Saved data entries:
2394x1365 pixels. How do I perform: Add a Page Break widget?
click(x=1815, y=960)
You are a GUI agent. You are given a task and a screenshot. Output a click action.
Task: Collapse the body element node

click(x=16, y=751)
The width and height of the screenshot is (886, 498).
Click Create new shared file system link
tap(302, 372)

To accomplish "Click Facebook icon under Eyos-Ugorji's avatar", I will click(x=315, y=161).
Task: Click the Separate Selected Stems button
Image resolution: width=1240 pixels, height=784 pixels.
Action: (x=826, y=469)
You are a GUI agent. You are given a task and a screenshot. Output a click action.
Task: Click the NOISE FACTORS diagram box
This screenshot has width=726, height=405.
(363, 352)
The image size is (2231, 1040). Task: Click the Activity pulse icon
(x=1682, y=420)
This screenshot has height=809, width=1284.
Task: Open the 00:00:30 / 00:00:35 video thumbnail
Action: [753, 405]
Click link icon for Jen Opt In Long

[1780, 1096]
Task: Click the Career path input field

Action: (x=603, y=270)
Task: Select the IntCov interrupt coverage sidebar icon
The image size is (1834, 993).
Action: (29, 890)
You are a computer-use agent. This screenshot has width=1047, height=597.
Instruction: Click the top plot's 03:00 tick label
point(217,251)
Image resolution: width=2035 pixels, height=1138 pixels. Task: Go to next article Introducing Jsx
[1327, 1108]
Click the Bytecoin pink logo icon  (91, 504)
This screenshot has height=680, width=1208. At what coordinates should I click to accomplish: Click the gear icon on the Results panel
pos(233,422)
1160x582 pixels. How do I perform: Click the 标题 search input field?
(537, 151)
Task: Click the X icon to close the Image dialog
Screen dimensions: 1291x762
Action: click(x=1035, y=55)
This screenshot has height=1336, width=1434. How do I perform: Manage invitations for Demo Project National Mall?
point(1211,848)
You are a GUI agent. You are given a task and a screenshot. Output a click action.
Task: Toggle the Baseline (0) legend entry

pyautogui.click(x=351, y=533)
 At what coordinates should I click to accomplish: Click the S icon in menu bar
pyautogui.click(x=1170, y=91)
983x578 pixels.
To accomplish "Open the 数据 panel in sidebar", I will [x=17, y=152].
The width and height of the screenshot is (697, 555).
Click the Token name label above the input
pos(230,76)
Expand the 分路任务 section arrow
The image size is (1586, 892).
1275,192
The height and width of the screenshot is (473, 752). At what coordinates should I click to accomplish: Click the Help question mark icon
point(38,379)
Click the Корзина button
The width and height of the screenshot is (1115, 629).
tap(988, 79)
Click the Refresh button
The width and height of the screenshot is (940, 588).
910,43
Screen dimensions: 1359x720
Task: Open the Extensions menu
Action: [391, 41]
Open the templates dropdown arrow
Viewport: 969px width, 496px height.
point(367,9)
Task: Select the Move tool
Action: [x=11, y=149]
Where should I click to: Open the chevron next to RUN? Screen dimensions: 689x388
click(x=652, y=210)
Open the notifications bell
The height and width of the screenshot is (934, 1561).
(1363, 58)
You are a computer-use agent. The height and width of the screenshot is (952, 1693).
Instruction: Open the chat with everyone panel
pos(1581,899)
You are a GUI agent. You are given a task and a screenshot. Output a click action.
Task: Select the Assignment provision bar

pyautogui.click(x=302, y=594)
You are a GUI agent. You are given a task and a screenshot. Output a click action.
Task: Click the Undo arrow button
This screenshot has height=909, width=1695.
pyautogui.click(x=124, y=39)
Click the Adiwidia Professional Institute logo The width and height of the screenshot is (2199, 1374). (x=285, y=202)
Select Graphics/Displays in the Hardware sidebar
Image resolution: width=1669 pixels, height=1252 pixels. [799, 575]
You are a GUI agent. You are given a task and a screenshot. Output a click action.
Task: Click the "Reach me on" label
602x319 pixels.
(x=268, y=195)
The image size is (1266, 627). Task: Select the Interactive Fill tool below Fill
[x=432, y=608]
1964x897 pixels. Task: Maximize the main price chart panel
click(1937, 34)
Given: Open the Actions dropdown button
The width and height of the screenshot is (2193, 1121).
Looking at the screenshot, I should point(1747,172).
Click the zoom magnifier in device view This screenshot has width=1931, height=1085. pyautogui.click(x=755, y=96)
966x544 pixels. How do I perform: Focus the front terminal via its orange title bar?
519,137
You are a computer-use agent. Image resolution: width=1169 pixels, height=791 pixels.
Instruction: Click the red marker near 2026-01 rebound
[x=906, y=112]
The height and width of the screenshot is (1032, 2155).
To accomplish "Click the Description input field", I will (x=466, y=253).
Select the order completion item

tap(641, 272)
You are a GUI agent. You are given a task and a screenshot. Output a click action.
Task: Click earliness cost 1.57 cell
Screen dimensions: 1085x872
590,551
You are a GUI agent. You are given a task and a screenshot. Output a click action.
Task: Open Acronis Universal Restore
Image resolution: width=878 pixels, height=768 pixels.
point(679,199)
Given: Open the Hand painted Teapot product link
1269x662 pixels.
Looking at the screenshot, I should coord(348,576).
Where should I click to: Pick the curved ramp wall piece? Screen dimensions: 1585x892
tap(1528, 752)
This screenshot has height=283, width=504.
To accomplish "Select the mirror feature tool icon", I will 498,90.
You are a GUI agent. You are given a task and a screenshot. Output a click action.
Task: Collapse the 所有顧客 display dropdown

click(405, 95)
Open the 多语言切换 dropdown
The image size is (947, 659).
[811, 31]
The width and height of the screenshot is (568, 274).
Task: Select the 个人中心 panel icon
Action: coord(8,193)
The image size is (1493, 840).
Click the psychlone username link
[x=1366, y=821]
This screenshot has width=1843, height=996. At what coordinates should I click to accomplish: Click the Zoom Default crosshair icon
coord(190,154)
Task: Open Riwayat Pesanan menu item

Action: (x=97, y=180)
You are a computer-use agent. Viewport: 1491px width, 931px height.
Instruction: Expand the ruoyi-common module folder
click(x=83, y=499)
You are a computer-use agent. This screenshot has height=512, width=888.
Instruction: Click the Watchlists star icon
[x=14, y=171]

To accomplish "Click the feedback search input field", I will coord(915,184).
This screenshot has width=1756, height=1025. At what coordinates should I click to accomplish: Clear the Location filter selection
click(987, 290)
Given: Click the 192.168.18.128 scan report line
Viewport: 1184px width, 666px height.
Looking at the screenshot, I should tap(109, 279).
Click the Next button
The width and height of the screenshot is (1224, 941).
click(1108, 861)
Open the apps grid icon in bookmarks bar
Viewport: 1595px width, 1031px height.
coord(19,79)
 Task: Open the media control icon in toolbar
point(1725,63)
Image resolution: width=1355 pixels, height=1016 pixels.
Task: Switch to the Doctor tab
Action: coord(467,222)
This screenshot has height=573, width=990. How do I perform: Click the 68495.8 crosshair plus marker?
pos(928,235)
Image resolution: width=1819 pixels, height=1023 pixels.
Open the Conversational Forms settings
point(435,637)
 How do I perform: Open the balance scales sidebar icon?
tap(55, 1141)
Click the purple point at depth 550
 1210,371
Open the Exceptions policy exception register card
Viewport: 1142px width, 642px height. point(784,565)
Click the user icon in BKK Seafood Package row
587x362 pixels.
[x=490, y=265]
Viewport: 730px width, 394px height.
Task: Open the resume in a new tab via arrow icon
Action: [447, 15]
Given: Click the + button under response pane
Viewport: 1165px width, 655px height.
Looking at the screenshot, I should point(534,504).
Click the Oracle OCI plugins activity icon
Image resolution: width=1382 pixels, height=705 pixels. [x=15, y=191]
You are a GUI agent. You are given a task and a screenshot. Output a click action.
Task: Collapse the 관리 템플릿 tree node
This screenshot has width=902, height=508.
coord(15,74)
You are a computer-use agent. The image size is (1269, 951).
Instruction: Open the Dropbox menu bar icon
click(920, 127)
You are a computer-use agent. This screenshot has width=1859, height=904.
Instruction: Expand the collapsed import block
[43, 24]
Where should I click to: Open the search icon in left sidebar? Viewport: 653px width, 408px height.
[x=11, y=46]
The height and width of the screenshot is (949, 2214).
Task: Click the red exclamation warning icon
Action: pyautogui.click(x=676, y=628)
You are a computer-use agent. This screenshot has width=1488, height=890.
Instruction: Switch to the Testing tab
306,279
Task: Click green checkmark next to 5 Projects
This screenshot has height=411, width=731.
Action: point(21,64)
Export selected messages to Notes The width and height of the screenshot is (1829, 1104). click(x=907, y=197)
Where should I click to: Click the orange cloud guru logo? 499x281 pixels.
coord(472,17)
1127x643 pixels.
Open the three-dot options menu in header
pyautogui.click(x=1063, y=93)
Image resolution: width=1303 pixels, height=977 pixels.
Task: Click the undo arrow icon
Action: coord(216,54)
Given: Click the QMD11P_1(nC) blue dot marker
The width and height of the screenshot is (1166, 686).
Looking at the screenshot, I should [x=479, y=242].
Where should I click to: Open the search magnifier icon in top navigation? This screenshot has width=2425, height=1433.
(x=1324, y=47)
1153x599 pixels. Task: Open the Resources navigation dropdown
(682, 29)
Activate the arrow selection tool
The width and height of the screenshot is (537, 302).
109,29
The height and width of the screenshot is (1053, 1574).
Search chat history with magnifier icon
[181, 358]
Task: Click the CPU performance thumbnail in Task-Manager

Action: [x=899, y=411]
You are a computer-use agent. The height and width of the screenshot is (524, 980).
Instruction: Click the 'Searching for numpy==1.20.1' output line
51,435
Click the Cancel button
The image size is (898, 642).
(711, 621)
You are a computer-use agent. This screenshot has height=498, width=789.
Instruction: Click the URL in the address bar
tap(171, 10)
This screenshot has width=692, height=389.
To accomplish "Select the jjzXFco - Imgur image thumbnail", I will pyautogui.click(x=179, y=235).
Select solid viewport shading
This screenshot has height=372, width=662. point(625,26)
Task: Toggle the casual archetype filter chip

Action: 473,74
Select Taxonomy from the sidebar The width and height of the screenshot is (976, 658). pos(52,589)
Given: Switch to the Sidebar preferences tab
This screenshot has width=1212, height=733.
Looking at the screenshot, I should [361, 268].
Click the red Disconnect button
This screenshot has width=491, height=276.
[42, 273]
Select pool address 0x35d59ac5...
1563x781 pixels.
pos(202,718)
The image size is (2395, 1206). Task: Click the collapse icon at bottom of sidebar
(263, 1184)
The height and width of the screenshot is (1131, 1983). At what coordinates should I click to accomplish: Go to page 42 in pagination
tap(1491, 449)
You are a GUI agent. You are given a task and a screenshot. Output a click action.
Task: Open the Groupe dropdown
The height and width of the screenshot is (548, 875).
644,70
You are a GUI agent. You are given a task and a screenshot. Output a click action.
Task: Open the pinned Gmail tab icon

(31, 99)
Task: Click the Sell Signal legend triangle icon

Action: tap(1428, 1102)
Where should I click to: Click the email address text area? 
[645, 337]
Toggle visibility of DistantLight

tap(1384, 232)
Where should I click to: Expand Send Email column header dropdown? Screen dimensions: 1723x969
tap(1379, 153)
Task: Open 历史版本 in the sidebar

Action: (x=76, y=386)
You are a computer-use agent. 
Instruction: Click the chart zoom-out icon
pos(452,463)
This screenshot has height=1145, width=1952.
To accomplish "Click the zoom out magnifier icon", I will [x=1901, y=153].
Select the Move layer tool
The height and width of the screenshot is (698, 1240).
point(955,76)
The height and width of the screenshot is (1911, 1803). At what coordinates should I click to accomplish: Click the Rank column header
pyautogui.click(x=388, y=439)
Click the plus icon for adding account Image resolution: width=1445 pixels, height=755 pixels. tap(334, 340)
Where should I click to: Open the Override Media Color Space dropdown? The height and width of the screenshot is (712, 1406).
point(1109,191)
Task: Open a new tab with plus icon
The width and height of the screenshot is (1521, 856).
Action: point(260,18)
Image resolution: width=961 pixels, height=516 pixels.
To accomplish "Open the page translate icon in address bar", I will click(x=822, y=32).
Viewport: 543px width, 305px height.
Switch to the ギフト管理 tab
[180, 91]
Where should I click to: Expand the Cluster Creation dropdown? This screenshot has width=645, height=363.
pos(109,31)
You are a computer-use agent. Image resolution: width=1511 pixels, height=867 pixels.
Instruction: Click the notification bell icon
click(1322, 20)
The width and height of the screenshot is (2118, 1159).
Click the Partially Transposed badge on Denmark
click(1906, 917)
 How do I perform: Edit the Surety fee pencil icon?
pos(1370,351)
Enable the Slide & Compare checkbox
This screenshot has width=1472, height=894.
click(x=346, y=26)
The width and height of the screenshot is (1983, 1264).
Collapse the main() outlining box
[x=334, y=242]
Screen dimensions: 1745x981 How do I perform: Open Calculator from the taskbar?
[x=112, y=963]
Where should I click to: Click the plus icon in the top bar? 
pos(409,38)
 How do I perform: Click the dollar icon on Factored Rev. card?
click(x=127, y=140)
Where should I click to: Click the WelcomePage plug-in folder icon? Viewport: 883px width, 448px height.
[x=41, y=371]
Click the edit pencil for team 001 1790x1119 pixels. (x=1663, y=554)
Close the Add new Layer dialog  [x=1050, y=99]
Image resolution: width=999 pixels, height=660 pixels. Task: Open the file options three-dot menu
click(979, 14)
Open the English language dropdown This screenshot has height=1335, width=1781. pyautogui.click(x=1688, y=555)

Task instructions: The answer must consist of every line in the records above that contains the word "computer".

Your response:
You are a computer-use agent. This screenshot has width=1047, height=597.
You are a computer-use agent. The height and width of the screenshot is (952, 1693).
You are a computer-use agent. Image resolution: width=1169 pixels, height=791 pixels.
You are a computer-use agent. Viewport: 1491px width, 931px height.
You are a computer-use agent. This screenshot has height=512, width=888.
You are a computer-use agent. The image size is (1269, 951).
You are a computer-use agent. This screenshot has width=1859, height=904.
You are a computer-use agent. This screenshot has width=1488, height=890.
You are a computer-use agent. The height and width of the screenshot is (524, 980).
You are a computer-use agent. This screenshot has height=498, width=789.
You are a computer-use agent. 
You are a computer-use agent. Image resolution: width=1511 pixels, height=867 pixels.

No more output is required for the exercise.